Design, Synthesis And Structure-Activity Relationship Studies Of KCNQ2 Activators

KCNQ channel belongs to voltage-gated potassium channel, characterised by a slow activation and deactivation current, it can regulate the normal metabolism process. KCNQ genes encode five KCNQ channel subunits (KCNQ1-5), which are widely expressed in cardiac, nervous system and smooth muscle etc. Mutations in the KCNQ gene cause dysfunction in KCNQ channel, which leads to LQT1, DFNA2, epilepsy, pain and cognitive impairment etc. Therofore KCNQ channel can be a therapeutic target to treat the related diseases.In 2011, FDA approve Retigabine for the adjunctive treatment of partial-onset seizures in patients with further promoting the research progress of KCNQ channel modulators. At present, Retigabine is the only drug for targeting KCNQ2/3 channel to treat seizures on the market. But it has many adverse effects, such as somnolence, confusional state, memory impairment, balance disorder and retina dyspigmentation etc, particularly it leads to the skin and retina dyspigmentation, which may cause the potential risk of irreversible vision loss.
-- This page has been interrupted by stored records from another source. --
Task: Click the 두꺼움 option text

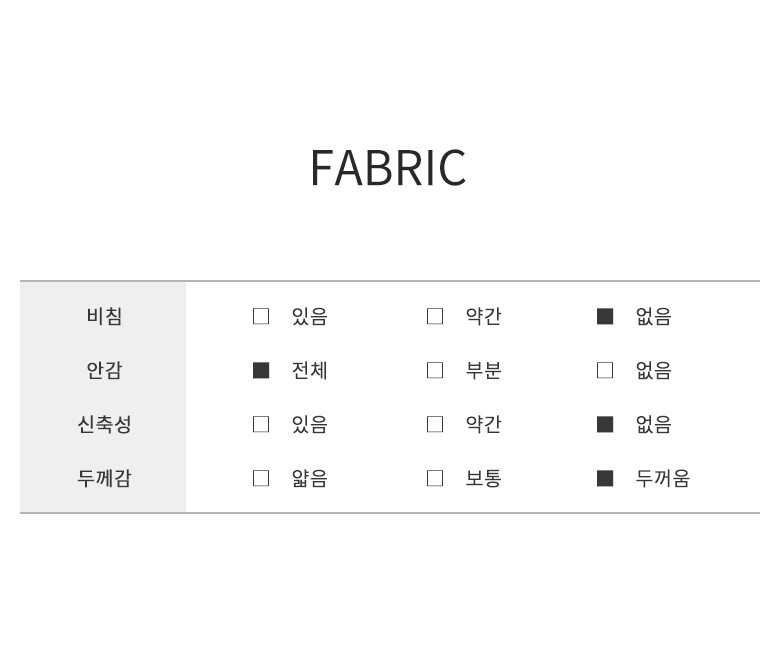Action: 662,478
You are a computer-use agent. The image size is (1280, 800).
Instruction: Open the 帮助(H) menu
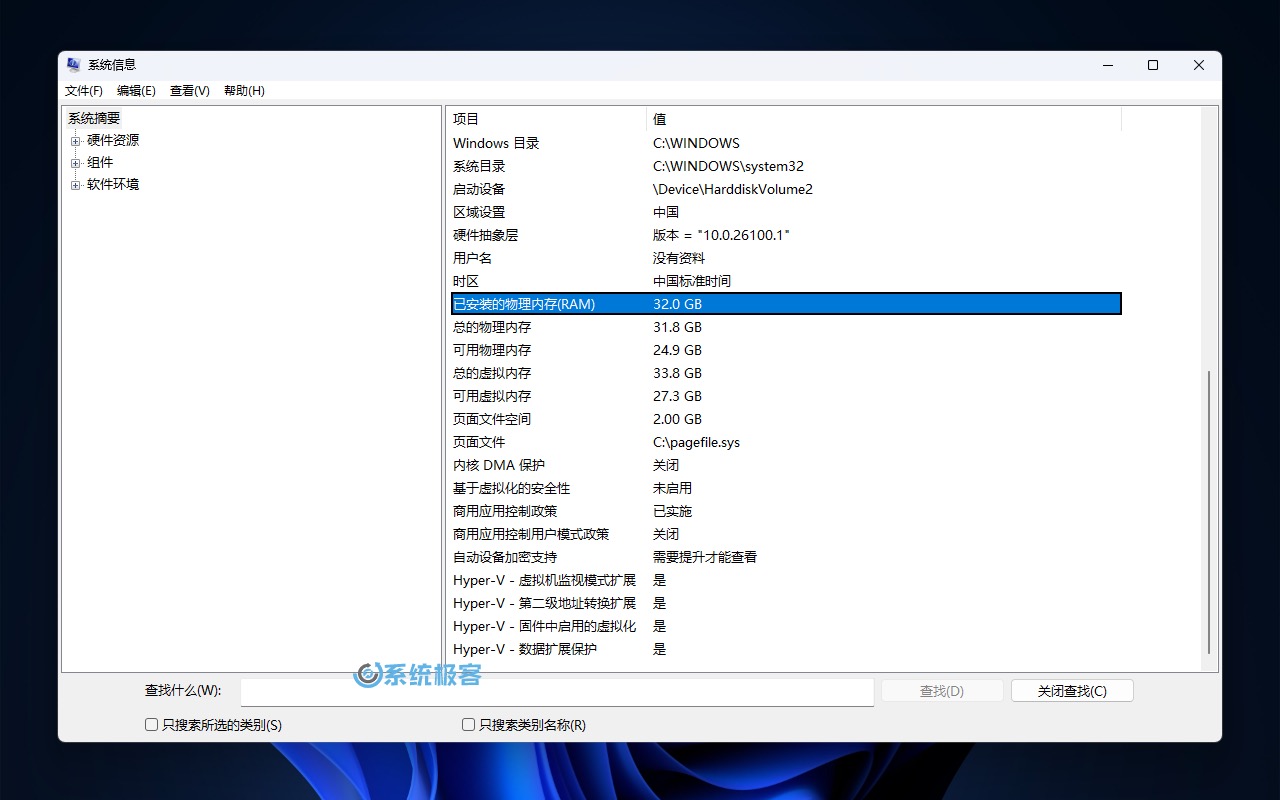244,91
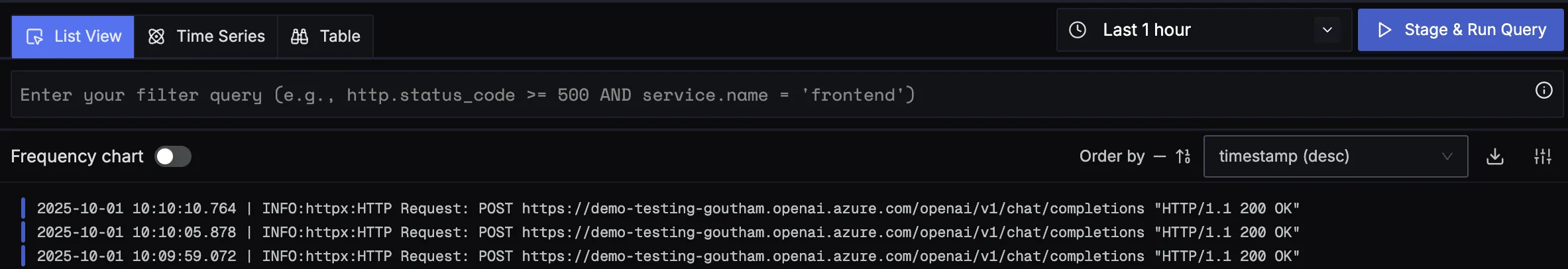The width and height of the screenshot is (1568, 269).
Task: Click the play triangle icon
Action: [1384, 30]
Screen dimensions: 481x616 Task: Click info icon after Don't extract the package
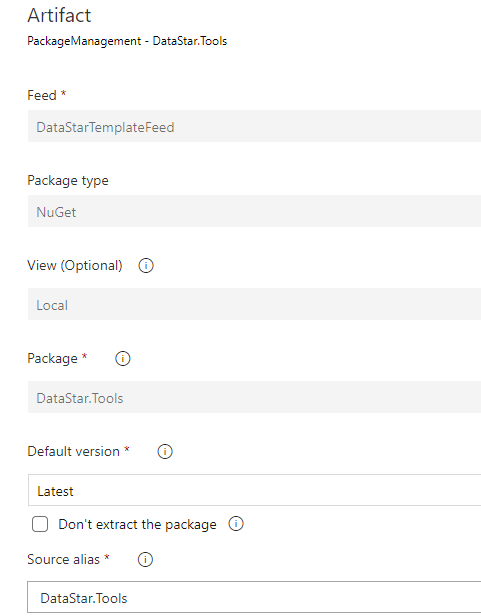[x=236, y=524]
Because Retigabine can function in central nervous system and peripheral organs smooth muscle (such as the bladder), we must reaserch the selective KCNQ2 or KCNQ3 channel activitors as antiepileptic drug.We identify some compounds which have the struture of 1-phenyl-2-thiol-1H-imidazole, they can excite KCNQ2 channel by High-throughput screening. We modify the structure’s A (phenyl), B (amide) and C (ortho-substituted carbonyl) part. All of the three partion can affect the activity of the compound. When part A is replaced by 3-CF3PI1, the avtivity of compounds is obviously increased; When part B is replaced by (1R,2R,4S)-exo-bicyclo[2.2.1]heptane or azocane, the compound make the electric current of KCNQ2 channel enhanced violently; When part C is replaced by ethyl or isopropyl, it can improve the activity as well. Eventualy, we obtain some compound with good activity, particular the compound L32(LN-395A) and L39(LN-397A), which has the highest activity among all the compounds, with better current enhancing effect and the left-shifting effects on half-activation potentials. We summarize the relationship between strucure and activity, which give some scientific bases and support for the further structure optimization and research.